Ms Sales kept admirable control of these two roosters, overtalking them with power and control a few times when she had to, and she clearly wasn’t in the mood to take too much of their unbridled political spraying of the other side.


Dr Emerson’s gave another of tonight’s gems with his astute descriptor ‘the killing season’, in regard to Tony Abbott’s breaking with Mr Turnbull’s ETS negotiating stance. Later, I think Dr Emerson got his tongue tied with his Oceanic Viking Sri Lankan asylum seeker issue anti-Opposition directed remark “…consistency’s the sign of a small mind…” he must have meant ‘inconsistency’; of course, only robots could never make a mistake in thick of the pressure of interviews. However, he was sadly close to the mark when he used the term ‘hatred’ to describe the machinations of the Opposition; I think this bunch of whingers recently removed from power will in time be judged as behaving in a most small manner across a spectrum of issues over their entire term of Opposition, however long that will be.


Thankfully we had Economics Correspondent Stephen Long’s weekly wind up chat with Ms Sales to look forward to after the predictable bellyaching of the politicians: The (Stephen) Long and Short of It: Mr Long spoke about the general state of the U.S. economy one year after the election of Barack Obama, and it certainly sounds fragile, or at least a rather joyless, and jobless, recovery. The United States Secretary of the Treasury, Timothy Geithner, got a mention, regarding the tenuous looking hold he currently has on his position.

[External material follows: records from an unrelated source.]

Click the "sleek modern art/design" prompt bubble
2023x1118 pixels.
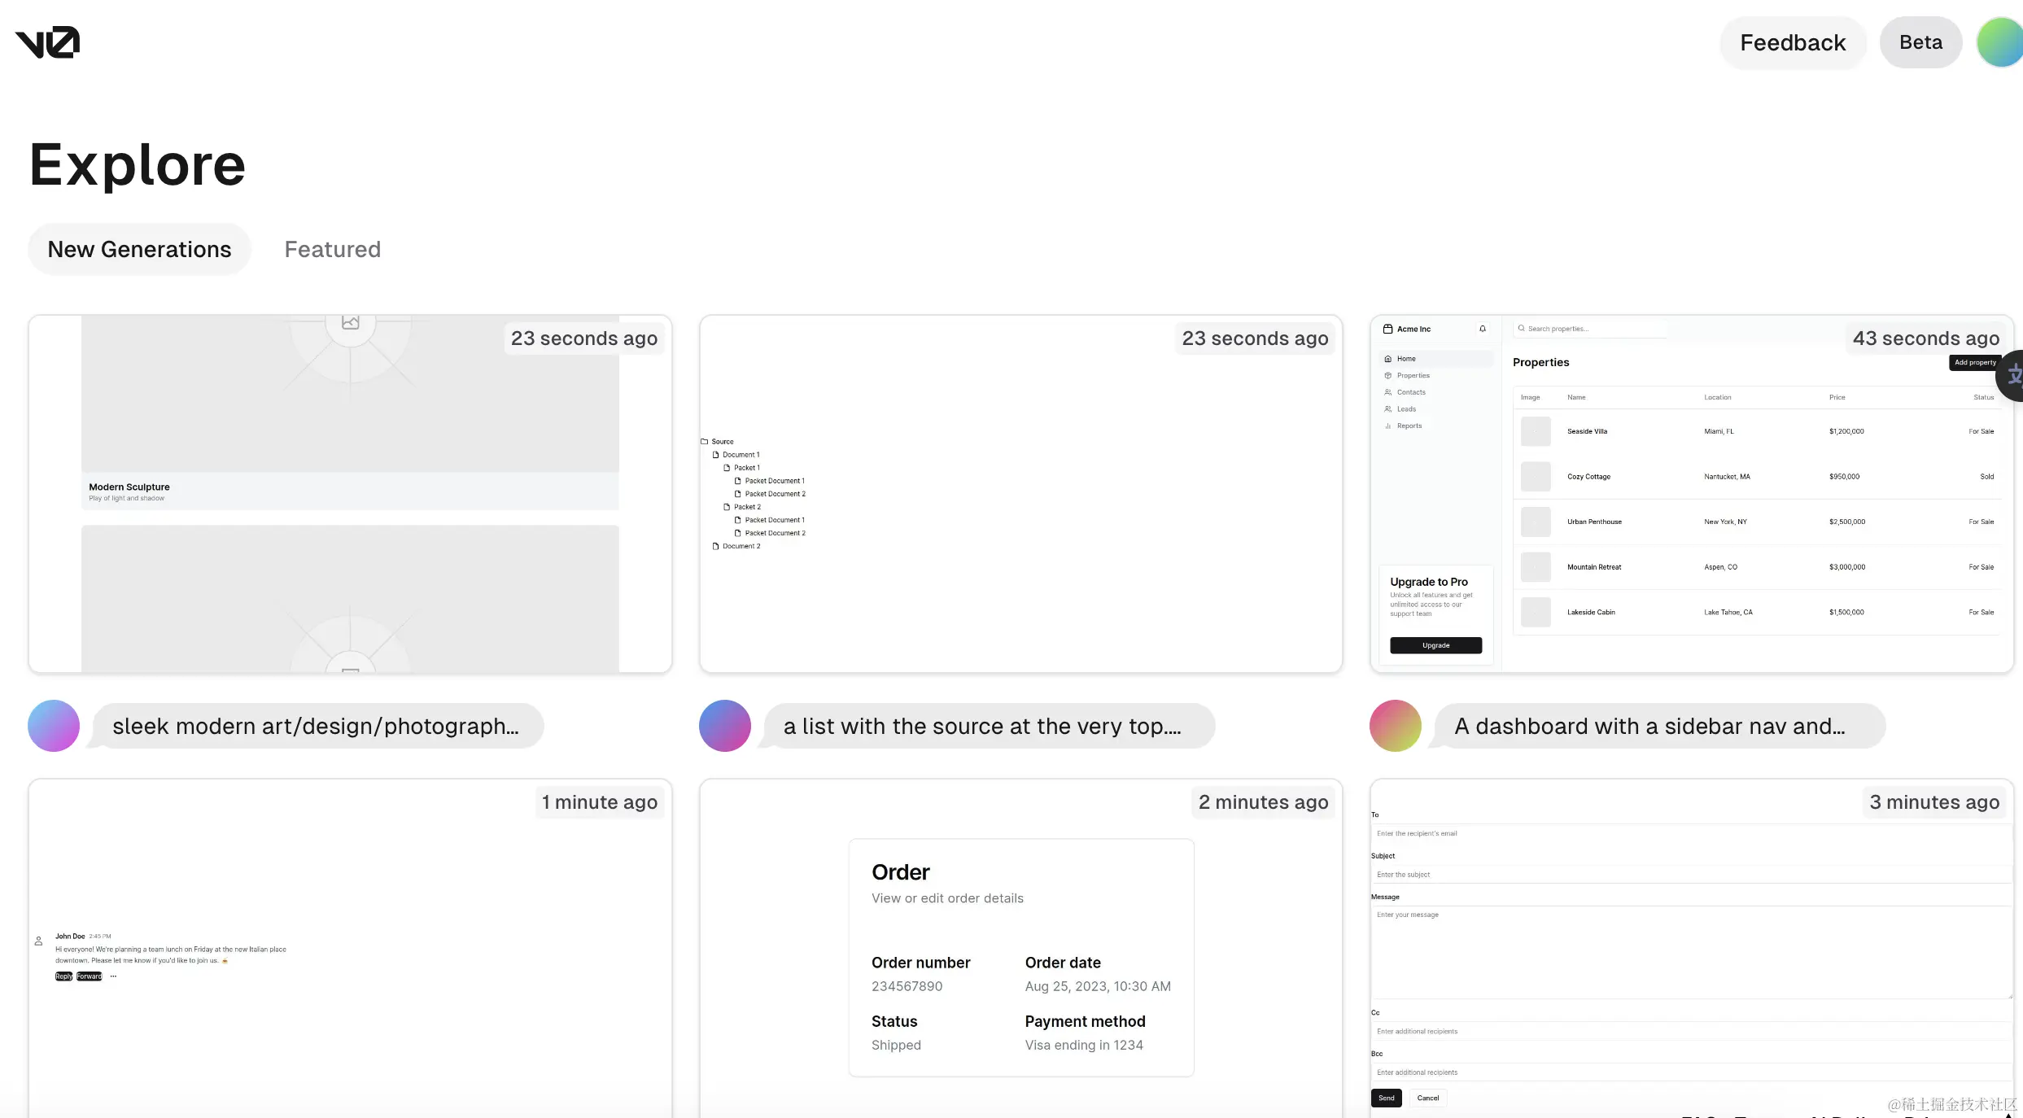[x=316, y=726]
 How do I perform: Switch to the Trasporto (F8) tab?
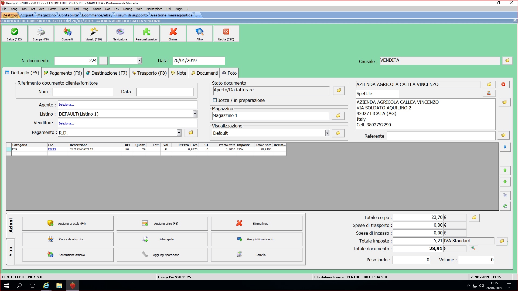[x=149, y=73]
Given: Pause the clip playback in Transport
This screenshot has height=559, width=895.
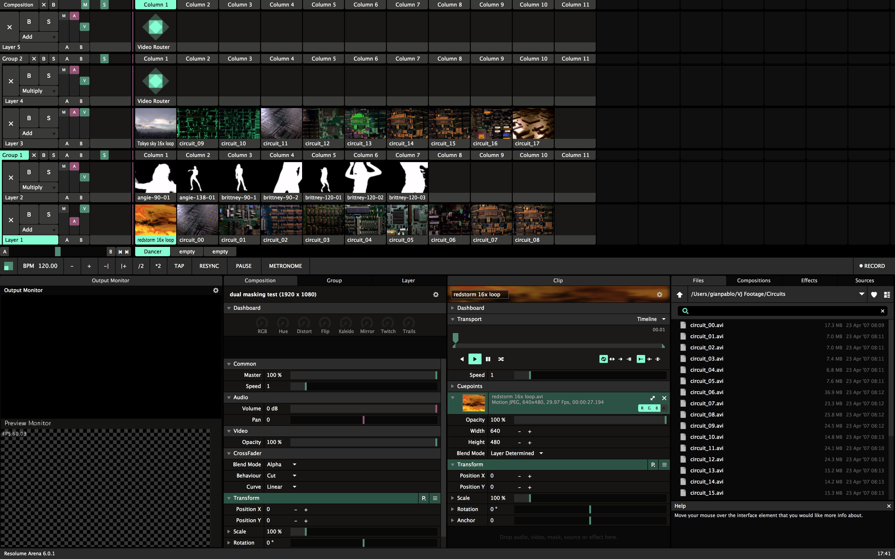Looking at the screenshot, I should point(488,359).
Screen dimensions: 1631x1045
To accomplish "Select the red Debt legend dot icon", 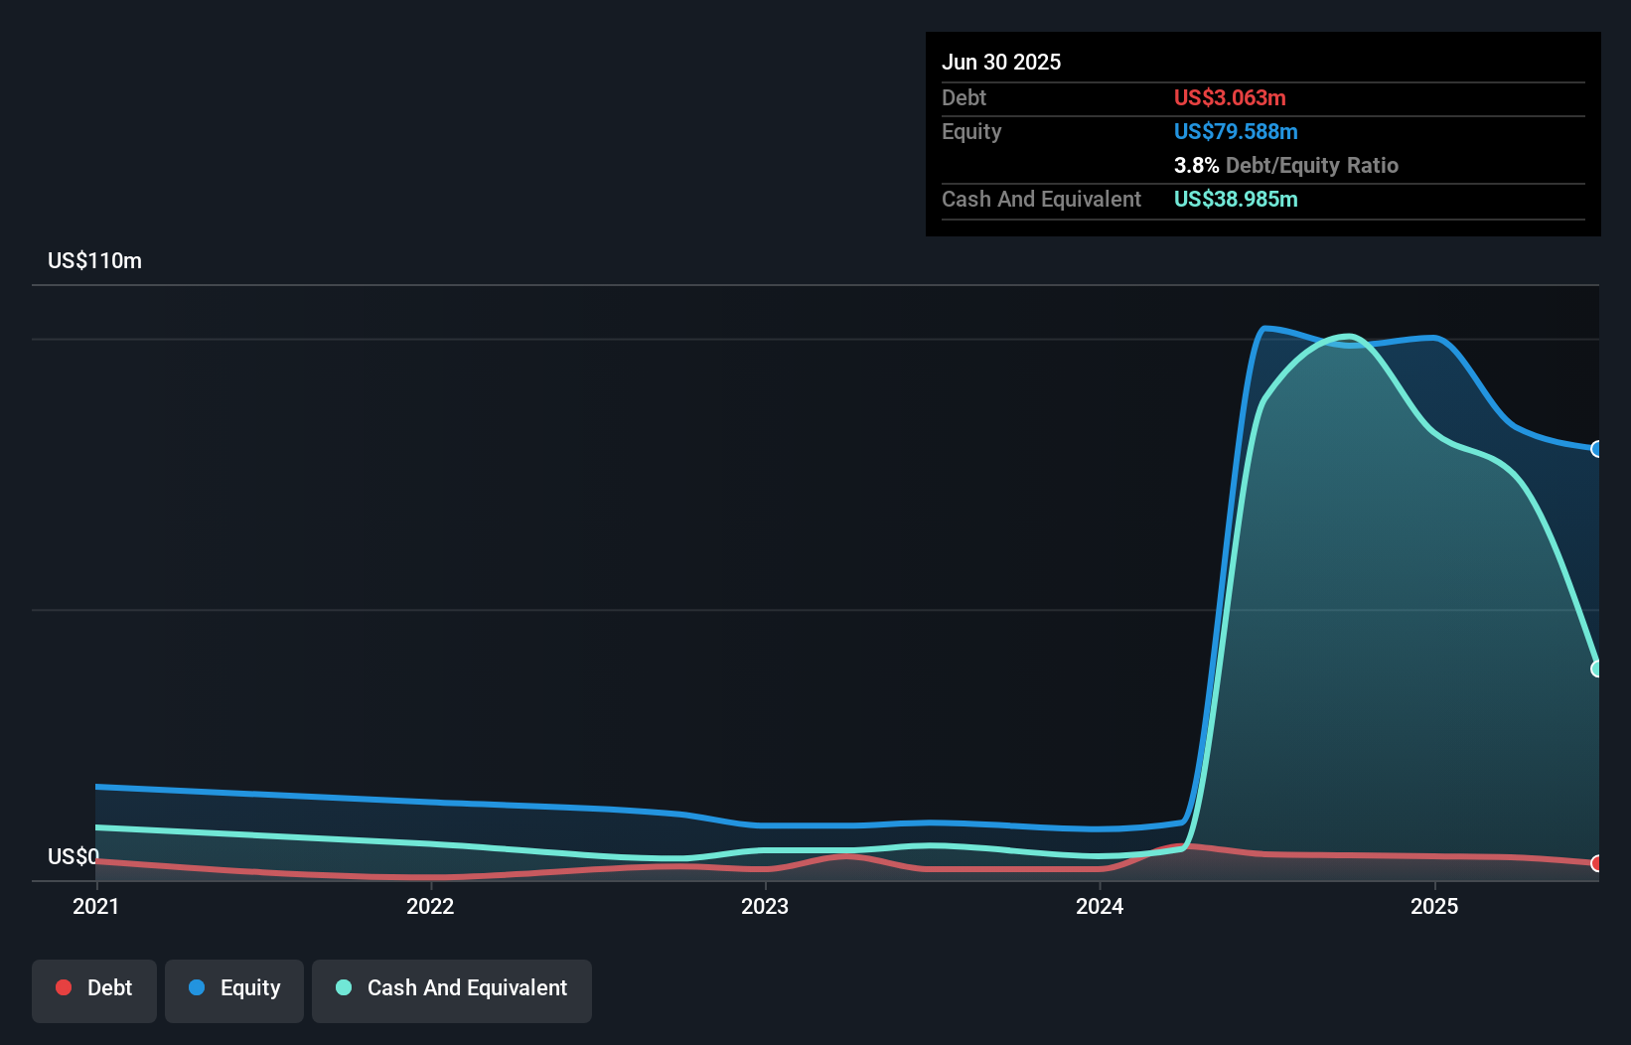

The Government stimulus money apparently is the main cause of the weak recovery in place of continuing recession, but a bearish Fed Reserve Chairman Ben Bernanke nevertheless seems to think the recovery will keep rolling along when the stimulus peters out. Mr Long used a lovely word late in his 4 minutes of glory, ‘scupper’, when referring to the distortionate practice of those institutions borrowing at zero per cent in the U.S.A. and investing in growing economies, causing harmful bubbles there: “What one country does in its national interest can scupper other countries…


As always, these few short four minutes listening to Mr Long proved to be at or near the top of the best analysis for the week on matters economic.


I wrote and researched over night, broken with a 3 a.m. walk, and it was very cool, most refreshing. I searched the front yard for the main half of our missing just delivered two parts paper, eventually finding it way down the street; the previous fellow who delivered the papers never failed to lob them in the centre of the yard, rather than on the sloping drive where now they can roll away till gravity gives up.


Margo Reymundo sent me a kind message, and I listened to another masterful employment of her voice as an instrument at her Facebook site, and this rendition not long after cancer treatment. I sent a reply of encouragement for the challenge she is meeting.

It was well after dawn, maybe three hours, when, like a block of ice, I slipped in beside the warm woylie, and she kindly cuddled the warmth back into me, with the occasional protestation when my cold hands were too much, even though they were only holding her arm across my chest, honest.